Most people don’t realize sneezing is actually your neurological process. Dust, a change in temperature, or even a bright light cause impulses to build up in the “sneezing center” of the brain. Signals are then transmitted to nerve endings and “ahh choo” — the reflex of a sneeze occurs. It’s actually a protective mechanism for your body.
Tell that to the person who gets wet from your spewing mucus right?! Most “gesundheits” clock in around 35 miles per hour! And no, echinacea won’t stop sneezing — but it does have other virtues.
Don’t be terribly quick to cool a fever, it’s your body’s way of heating up the germs to kill them. Prevention is ideal. Stop touching germy objects such as doorknobs, cell phones, or escalator and staircase handrails. Airports, subways, malls and pharmacies are loaded with germs because so many people frequent them. I recommend gloves when you frequent these places. Think of it as a fashion statement for your immune system.
Medicine helps. If you have a stuffy nose, pseudoephedrine is helpful, or a nasal spray. For a non-productive cough, dextromethorphan can help. If you have a runny nose, diphenhydramine can be taken at bedtime, or loratadine for a non-drowsy option. Remember, over-the-counter drugs don’t shorten duration, but they do ease symptoms.
Echinacea purpurea is a perennial flower native to eastern North America that wakes up the immune system to help you fight infections. We’ve just learned that daily consumption of echinacea may help stave off the common cold! A large study done by Cardiff University in the United Kingdom demonstrated that taking echinacea for four months significantly decreases your likelihood of catching cold; it may also shave time off your illness by 26 percent. The study also showed that these preventive effects continued to increase with regular echinacea consumption, something that is new to our thinking. You see, many clinicians think echinacea is best when cycled for a few weeks on, then a few weeks off (as opposed to taking it routinely).

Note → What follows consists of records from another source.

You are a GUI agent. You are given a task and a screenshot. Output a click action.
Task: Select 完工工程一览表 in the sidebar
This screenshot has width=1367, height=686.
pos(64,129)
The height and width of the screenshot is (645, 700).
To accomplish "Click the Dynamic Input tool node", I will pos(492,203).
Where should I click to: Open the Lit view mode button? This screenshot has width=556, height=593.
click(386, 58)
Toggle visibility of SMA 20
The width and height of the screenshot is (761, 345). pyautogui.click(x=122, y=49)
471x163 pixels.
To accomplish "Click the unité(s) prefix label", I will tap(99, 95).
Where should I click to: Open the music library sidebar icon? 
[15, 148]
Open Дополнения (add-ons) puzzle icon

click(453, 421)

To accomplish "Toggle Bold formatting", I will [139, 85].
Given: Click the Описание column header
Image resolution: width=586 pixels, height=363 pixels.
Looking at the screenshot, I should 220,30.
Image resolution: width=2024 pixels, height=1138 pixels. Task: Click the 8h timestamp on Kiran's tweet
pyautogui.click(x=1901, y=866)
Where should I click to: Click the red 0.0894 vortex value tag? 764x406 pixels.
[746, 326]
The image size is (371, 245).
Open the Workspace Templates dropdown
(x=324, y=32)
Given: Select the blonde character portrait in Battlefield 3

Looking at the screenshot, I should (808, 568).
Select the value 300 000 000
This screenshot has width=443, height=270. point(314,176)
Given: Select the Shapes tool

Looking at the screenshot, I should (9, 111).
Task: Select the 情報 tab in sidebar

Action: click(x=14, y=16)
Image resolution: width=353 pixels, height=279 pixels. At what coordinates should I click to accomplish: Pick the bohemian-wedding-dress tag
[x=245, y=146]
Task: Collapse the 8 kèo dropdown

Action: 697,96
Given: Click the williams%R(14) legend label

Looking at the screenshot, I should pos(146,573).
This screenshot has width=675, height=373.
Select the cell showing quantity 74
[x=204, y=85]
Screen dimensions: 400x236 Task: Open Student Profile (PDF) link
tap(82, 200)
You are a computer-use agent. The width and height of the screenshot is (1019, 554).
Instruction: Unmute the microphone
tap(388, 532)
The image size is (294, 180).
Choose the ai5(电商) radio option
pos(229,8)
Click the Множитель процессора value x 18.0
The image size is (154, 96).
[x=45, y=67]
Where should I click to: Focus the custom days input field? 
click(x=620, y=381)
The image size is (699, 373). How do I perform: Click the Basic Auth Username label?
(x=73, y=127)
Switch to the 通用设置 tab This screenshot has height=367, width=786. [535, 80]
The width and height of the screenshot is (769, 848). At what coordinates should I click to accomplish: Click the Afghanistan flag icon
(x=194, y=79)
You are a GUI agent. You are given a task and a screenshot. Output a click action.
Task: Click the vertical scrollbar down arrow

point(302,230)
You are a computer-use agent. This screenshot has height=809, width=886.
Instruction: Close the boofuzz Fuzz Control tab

Ask your doctor if echinacea is right for you, and what your dose should be. For immune system maintenance, you might see doses around 300 mg twice per day. You can also drink echinacea tea for a lower dose. Keep in mind, some people are allergic to this botanical class, and also, echinacea is rarely recommended for people with auto-immune disorders as it can trigger flare-ups.
So, as flu and cold season continues, consider echinacea as well as probiotics, which improve your body’s own natural killer cells. Naturally, vitamin C and zinc should be part of your arsenal.